▸ MATERIAL SHOWN:
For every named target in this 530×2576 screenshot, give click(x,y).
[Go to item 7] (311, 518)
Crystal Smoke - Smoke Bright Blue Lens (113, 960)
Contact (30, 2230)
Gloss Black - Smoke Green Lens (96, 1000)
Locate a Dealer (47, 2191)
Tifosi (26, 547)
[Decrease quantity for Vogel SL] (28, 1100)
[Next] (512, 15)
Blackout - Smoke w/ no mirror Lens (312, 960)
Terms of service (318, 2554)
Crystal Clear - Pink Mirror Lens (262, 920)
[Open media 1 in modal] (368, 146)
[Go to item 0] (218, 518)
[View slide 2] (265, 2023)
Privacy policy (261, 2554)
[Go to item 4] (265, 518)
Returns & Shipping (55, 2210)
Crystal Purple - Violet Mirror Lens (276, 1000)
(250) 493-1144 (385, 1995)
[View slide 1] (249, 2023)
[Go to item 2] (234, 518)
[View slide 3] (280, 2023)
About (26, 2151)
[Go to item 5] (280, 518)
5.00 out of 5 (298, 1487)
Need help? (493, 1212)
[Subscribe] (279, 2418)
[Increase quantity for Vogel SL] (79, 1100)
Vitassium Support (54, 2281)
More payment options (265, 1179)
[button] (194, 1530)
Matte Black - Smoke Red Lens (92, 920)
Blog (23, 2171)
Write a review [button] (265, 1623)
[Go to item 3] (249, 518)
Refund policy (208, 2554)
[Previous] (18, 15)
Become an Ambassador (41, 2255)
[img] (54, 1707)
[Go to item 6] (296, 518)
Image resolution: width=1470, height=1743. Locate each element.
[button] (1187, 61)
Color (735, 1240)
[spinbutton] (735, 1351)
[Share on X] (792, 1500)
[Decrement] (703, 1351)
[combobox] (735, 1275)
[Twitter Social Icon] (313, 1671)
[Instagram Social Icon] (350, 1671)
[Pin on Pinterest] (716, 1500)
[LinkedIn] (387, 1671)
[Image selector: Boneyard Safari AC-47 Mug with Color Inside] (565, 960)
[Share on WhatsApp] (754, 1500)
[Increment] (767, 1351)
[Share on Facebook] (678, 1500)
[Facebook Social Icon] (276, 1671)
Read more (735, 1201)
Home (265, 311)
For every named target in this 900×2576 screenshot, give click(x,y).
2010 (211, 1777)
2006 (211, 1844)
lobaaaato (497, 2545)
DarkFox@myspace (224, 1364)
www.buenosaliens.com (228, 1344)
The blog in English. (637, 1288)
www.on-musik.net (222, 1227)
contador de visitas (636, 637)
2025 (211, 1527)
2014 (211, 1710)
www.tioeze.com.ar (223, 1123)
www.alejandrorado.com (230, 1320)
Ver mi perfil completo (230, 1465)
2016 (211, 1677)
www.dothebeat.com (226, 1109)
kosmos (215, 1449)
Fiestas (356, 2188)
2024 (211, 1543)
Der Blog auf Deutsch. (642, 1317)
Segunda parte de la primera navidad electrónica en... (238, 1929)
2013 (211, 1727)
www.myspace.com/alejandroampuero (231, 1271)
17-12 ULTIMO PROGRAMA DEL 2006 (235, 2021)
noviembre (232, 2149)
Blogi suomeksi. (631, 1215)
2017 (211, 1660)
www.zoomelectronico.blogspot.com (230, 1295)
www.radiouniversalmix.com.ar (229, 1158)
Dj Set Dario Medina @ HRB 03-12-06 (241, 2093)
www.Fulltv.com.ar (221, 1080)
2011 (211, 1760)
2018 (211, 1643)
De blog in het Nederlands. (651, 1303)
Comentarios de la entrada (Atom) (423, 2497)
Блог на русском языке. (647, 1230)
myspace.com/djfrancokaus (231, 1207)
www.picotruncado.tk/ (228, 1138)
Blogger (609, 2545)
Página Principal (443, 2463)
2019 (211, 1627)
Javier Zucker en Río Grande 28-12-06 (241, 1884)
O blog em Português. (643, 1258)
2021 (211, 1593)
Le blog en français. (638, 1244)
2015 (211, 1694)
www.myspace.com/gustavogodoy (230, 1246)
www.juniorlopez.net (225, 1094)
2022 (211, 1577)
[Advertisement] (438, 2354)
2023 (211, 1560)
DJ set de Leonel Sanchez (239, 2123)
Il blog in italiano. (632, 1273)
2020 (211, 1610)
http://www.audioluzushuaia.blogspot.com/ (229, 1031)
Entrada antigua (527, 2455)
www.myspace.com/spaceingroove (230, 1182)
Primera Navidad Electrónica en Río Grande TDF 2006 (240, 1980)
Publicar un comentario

▸ EXERCISE: Only the lines from the one with "2020 (211, 1610)" through the final line above should be repeated, each exactly as written.

▸ SOLUTION TO THIS TASK:
2020 (211, 1610)
http://www.audioluzushuaia.blogspot.com/ (229, 1031)
Entrada antigua (527, 2455)
www.myspace.com/spaceingroove (230, 1182)
Primera Navidad Electrónica en Río Grande TDF 2006 (240, 1980)
Publicar un comentario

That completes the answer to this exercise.